Wednesday, May 6, 2015

Tuesday, May 5, 2015

Statistics

Now I have some data to show and I made some cool graphs. First, I would like to explain the meaning of the terms "Round" and "Try" in my statistics. When someone plays Pacman and die 3 times, it is one round, and his/her first try. If he/she keep playing, without closing the game, it is going to be the second try, and in that way go on. Second, I ran the QLearning Pacman for 4600 rounds, the Random Pacman for 2000 rounds, and 4 different humans played two rounds each. It is a pretty small number of human players, but we can have some general view from that anyway. Lets go to the graphs:

So, when we are playing against each other, the most common question is "What is your high-score?" than, I decided to compare it, and the result was pretty impressive. The Qlearning algorithm achieved a score almost two times higher than the humans.


Someone could say: "Okay, but I am sure that humans gonna have a better average!", but the data shows the opposite. Even with a smaller difference, the Qlearning algorithm still showing a better score.



At first, I thought that I could see the evolution of the Pacman through his tries, so I build that graph bellow that shows the average of scores through his tries. Otherwise, the results showed that the learning of the algorithm is so fast, that it is not really visible through tries, because it happen just in the first moment of each experience.
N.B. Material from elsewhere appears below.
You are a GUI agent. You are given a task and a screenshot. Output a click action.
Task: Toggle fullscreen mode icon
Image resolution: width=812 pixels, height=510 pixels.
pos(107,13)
In this chart I decided to use a average of all human scores to be seen as a reference of performance.


QLearning Pacman is better than humans?

I wouldn't say that, besides the fact that we have a really small population of human rounds, the way that I designed the game can influence in the final result of that data. I designed the game to increase the difficulty exponentially through the levels intended in make the game quick, interesting and challenger. As we can see in the graph bellow, the humans has a tendency to try go on through levels faster that the QL Pacman. It happens because I gave a high reward to the QL Pacman when he ate ghosts, so he decided to give priority to that instead of only go to the next level. Otherwise, it doesn't mean that the humans use a bad strategy, the key point here is that the level 2 (which is the third) is really hard and no one could get through it.

Q-Learning Pacman

The main goal of the project is to apply the QLeaning algorithm in the Pacman, so I am going to explain how that algorithm works.

Basic Idea

Most algorithms of reinforcement learning follow the model of a MDP, but not knowing T or R.

Markov Decision Process

A set of states s in S
A set of actions (per state) A
A model T(s,a,s’)  ; P(s'|s,a)
A reward function R(s,a,s’)
A policy Pi(s)


Here you can see a set of good explanations of MDP from Georgia Tech.
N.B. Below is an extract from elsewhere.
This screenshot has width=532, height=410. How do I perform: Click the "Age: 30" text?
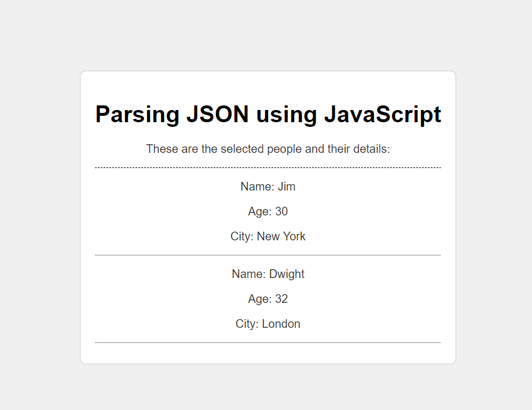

Most theory behind the Qlearning algorithm I leaned with the material of the course CS188 Intro to AI from UC Berkeley. You can find all lectures and really good stuff in their channel on Youtube, such as this video bellow. Also, the book Artificial Intelligence: A Modern Approach from Stuart J. Russell and Peter Norvig is a excellent source. If you are interested only in the QLeaning algorithm and Reiforcement Leaning you can see the lecture 10 (bellow) and the lecture 11.



Now that we have a background in the Qlearning and that we know our Features that represent a State and our Reward function, the only thing to do is define the variables.
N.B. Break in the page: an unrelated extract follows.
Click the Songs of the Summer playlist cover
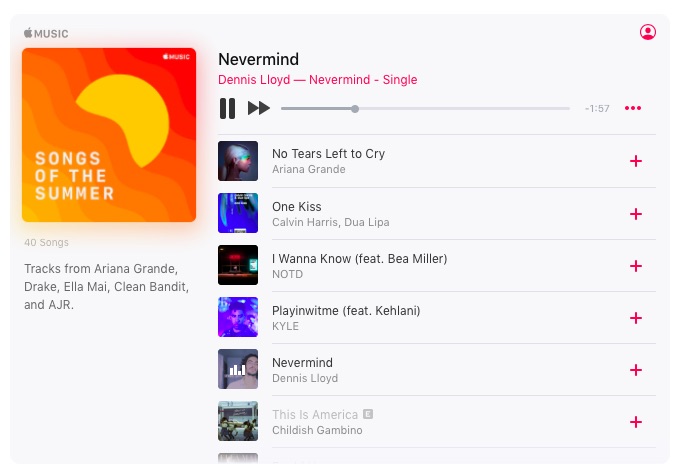 109,135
Epsilon - Exploration rate - I decided to keep 0 because there isn't much things to the Pacman try, basiclly you eat dots, power dots, ghosts and die. He can do it without a exploration function only taking random decisions when doesn't know what to do.

Gamma - Discount factor - Tell how important are the future step to the leaning, in our case I left it 0.01 because it really doesn't matter in our game.

Alpha - Learning rate - this is the most important variable to check, it tells how much the Pacman should learn from each episode and it make the knowledge convey or not. In our case it was 0.01 for the firsts 1500 requests of actions to take, and then 0.0001.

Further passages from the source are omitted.